Pastimes and Social Status

Sports and pastimes, like modes of dress, foodways, and other social customs, have long been understood as markers of social status. In the late 19th century, Veblen observed that the leisure activities of the upper class took on a structure that was incompatible with physical labor. He theorized that play among the elite is guided by a social desire to distinguish them from groups with inferior status. Veblen's time was characterized by increased social mobility. Social classes once separated by long-established barriers were being thrust together by life in the growing cities.

In this environment, Veblen saw progressively more pecuniary power being directed toward conspicuous displays of leisure. As members of the ascendant classes emulated the wealthy by taking on what they considered to be the honorific customs ofthe rich, the wealthy were compelled to employ more exorbitant status symbols to maintain class boundaries. The upper class developed extravagant forms of play, such as fox hunting or polo, in order to showcase their wealth and thereby reinforce a boundary between classes.

Norbert Elias (1897–1990) saw the lower-status group practice of adopting high-status manners or leisure activities as part of a civilizing process. Not only did engaging in elite forms of play positively mark the social position of the player but such engagement helped to shape new social positions, while legitimating elite models of social distinction.

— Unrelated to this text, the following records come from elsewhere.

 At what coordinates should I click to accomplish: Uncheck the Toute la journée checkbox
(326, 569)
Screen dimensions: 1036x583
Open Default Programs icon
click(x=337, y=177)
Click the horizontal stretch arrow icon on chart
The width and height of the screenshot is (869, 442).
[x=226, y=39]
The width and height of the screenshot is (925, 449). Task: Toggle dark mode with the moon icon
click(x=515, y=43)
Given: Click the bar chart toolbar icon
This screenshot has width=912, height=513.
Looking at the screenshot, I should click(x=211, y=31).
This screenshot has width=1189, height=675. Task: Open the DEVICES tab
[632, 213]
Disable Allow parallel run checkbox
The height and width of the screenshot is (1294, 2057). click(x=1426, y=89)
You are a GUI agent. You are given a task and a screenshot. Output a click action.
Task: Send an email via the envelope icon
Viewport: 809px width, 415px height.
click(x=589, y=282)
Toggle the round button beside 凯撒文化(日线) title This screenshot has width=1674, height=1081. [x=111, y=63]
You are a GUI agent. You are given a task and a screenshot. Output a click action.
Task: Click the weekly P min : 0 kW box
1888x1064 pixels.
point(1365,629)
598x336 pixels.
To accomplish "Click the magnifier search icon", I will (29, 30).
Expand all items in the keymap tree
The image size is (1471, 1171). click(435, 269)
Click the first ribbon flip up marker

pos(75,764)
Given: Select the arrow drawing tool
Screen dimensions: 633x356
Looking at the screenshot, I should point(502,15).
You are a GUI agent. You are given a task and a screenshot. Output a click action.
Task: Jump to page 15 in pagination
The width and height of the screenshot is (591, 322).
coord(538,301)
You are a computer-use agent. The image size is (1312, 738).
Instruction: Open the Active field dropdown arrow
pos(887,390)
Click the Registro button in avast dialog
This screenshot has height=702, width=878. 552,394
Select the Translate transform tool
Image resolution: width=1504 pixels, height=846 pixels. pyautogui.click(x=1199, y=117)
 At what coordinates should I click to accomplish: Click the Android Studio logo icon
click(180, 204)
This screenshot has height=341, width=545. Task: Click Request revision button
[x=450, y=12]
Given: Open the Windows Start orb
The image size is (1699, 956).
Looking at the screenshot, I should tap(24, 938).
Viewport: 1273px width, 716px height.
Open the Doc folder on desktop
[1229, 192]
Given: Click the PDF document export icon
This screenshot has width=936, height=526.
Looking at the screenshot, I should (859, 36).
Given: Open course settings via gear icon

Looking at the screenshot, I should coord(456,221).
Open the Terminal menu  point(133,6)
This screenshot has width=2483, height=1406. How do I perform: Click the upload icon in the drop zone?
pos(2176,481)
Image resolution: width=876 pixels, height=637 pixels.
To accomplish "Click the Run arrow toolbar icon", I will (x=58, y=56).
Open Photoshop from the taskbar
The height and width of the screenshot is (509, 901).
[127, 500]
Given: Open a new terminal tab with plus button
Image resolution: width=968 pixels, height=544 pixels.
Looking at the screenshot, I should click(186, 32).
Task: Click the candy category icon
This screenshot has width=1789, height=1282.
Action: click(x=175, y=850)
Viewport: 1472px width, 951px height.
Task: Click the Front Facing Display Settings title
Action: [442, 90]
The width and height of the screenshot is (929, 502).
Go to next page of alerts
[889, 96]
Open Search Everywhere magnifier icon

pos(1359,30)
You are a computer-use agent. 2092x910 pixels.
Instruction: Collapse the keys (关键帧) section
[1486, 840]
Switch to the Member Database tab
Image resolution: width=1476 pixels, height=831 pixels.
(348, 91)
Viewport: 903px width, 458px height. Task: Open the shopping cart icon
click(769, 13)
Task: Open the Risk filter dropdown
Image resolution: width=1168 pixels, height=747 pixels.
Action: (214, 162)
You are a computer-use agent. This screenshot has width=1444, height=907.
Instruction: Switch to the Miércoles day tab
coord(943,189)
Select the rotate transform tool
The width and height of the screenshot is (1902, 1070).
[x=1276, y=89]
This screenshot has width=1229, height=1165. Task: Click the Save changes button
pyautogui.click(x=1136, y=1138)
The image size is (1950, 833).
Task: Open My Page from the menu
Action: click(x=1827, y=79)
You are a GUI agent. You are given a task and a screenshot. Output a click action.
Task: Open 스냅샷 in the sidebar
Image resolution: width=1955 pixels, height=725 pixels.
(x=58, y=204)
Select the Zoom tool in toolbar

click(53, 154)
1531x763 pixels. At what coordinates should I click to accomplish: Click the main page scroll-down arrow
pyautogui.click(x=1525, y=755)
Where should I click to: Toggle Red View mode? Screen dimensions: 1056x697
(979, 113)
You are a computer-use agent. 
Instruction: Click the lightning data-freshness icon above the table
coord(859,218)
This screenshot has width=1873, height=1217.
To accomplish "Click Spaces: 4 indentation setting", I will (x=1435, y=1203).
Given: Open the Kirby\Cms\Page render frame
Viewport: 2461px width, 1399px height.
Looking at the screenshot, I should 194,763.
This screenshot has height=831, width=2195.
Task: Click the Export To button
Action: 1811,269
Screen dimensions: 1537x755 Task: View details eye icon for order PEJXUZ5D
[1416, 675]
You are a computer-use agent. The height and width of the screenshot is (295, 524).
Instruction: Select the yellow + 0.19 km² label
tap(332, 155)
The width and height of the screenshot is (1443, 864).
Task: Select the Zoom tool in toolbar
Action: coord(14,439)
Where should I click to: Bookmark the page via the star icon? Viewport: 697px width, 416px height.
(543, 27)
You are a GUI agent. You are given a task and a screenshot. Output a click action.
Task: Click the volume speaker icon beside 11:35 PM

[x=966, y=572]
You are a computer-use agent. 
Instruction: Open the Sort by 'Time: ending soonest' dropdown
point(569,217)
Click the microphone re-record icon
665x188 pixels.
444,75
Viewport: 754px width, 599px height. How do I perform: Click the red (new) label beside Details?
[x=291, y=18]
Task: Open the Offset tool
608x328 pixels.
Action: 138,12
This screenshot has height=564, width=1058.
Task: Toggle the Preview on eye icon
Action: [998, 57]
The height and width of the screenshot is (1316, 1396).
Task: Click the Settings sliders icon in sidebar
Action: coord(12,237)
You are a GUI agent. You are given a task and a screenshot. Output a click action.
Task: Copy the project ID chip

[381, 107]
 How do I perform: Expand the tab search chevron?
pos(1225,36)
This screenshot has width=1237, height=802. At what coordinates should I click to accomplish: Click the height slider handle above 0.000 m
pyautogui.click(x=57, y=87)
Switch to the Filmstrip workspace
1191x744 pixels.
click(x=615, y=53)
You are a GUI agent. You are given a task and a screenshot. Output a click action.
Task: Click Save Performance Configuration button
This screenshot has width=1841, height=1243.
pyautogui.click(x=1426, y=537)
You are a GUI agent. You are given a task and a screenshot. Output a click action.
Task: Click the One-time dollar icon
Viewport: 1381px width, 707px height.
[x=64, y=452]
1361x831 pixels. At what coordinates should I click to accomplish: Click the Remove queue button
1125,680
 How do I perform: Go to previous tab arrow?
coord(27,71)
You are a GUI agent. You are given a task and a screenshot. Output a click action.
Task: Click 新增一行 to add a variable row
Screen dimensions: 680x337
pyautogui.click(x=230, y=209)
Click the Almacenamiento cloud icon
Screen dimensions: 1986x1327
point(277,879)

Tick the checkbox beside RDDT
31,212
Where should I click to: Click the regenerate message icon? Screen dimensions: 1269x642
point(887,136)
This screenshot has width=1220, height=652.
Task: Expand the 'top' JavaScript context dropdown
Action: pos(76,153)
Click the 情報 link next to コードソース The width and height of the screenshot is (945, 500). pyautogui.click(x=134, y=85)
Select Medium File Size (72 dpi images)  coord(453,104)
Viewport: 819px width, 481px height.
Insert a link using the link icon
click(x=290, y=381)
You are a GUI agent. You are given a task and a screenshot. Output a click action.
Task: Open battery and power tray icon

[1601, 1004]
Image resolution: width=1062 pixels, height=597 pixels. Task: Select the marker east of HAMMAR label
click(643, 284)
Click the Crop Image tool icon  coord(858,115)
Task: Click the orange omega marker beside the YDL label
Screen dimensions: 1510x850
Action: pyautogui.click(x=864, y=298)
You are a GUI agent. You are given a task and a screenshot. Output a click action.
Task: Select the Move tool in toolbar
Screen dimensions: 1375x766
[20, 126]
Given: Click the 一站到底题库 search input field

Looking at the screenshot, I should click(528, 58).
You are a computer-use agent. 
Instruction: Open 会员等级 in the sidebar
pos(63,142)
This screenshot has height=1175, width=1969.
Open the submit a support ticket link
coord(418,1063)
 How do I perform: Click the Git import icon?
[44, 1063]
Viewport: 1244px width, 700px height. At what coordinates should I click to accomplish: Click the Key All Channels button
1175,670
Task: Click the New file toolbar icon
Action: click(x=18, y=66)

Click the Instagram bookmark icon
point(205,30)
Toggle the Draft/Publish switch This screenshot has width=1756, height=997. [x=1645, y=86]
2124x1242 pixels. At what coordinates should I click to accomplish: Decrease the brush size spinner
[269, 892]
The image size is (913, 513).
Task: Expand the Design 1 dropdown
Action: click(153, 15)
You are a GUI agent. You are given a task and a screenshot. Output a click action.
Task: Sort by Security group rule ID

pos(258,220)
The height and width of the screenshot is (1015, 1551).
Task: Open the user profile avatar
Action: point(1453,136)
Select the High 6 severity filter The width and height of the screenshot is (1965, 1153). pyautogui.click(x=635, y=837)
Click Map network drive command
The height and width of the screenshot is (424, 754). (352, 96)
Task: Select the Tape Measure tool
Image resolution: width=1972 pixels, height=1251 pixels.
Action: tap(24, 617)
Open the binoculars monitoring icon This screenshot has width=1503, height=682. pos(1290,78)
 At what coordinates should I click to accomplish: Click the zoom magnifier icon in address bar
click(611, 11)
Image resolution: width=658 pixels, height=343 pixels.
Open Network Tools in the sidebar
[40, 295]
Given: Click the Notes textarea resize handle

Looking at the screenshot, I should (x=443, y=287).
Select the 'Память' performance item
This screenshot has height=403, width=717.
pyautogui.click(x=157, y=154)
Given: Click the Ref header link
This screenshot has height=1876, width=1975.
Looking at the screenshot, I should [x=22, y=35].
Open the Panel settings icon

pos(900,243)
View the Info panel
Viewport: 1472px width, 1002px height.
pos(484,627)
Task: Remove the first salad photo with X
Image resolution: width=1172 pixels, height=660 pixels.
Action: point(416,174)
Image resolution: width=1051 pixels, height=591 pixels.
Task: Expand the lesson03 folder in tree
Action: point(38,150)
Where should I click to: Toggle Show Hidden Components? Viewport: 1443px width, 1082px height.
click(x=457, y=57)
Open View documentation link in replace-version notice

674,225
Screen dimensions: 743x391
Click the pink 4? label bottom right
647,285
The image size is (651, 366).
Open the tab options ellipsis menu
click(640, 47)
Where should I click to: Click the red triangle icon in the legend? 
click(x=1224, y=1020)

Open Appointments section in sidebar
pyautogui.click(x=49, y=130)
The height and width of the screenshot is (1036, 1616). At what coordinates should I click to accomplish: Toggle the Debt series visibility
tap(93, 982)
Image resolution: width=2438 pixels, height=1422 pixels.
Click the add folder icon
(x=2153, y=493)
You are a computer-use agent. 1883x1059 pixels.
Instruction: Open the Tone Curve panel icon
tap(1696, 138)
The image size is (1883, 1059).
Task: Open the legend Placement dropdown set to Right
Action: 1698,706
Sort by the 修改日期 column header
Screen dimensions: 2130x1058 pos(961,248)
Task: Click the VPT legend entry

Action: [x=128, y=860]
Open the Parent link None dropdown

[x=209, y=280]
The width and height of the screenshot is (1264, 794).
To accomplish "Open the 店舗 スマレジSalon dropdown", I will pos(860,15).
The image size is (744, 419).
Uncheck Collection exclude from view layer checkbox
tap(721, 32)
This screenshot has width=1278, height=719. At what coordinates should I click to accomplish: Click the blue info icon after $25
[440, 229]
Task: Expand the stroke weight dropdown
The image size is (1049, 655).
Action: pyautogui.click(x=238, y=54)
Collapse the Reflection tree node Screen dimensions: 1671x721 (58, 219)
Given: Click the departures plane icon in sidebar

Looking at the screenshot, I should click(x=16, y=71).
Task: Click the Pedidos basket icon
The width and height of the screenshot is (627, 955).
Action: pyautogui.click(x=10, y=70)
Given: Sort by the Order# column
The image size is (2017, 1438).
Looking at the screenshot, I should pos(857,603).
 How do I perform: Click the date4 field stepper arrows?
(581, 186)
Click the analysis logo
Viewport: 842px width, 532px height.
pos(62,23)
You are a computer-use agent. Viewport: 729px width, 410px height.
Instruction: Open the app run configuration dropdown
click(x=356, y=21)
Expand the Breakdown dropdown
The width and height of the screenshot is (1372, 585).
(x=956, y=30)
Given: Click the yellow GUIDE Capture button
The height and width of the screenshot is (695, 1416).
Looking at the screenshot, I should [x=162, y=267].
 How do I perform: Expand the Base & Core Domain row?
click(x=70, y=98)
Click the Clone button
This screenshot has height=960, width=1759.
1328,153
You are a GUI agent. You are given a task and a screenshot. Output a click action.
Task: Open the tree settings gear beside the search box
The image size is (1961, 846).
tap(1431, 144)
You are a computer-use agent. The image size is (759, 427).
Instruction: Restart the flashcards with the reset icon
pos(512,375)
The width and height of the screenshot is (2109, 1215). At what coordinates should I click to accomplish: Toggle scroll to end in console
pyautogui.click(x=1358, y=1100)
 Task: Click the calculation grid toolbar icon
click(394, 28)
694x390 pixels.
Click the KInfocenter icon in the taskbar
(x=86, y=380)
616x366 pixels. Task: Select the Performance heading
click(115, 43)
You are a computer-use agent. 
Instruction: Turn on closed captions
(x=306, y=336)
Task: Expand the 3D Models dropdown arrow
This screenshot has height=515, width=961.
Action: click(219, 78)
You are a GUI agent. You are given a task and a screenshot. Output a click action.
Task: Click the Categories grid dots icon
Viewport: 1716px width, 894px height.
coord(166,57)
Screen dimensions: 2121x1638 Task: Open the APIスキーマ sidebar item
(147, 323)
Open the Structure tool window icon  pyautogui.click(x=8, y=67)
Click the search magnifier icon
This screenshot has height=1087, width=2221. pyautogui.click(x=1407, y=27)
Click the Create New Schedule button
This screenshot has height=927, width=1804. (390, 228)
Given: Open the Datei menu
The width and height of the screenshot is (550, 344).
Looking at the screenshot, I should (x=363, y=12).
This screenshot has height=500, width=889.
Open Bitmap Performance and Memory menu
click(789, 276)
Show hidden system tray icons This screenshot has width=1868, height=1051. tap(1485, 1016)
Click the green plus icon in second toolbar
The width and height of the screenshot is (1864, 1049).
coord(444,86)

British historian E.P. Thompson (1924–93) documented a different dynamic in his study of the making ofthe English working class. Working-class play was not seen as an imitation of bourgeois forms of play. Play was instead shown to develop in relation to the social historical forces operating in communities. As local and traditional pastimes met with the disciplinary effects of the industrial revolution, play became a site where working-class conditions were both expressed and contested. As such, the leisure activities were not only shown to take on the class characteristics, but were understood to inform class-consciousness. Thompson's study is foun-dational in the field of cultural studies, which continues to look at forms of play, and the performances enacted during play, as texts capable of revealing and defining social distinctions.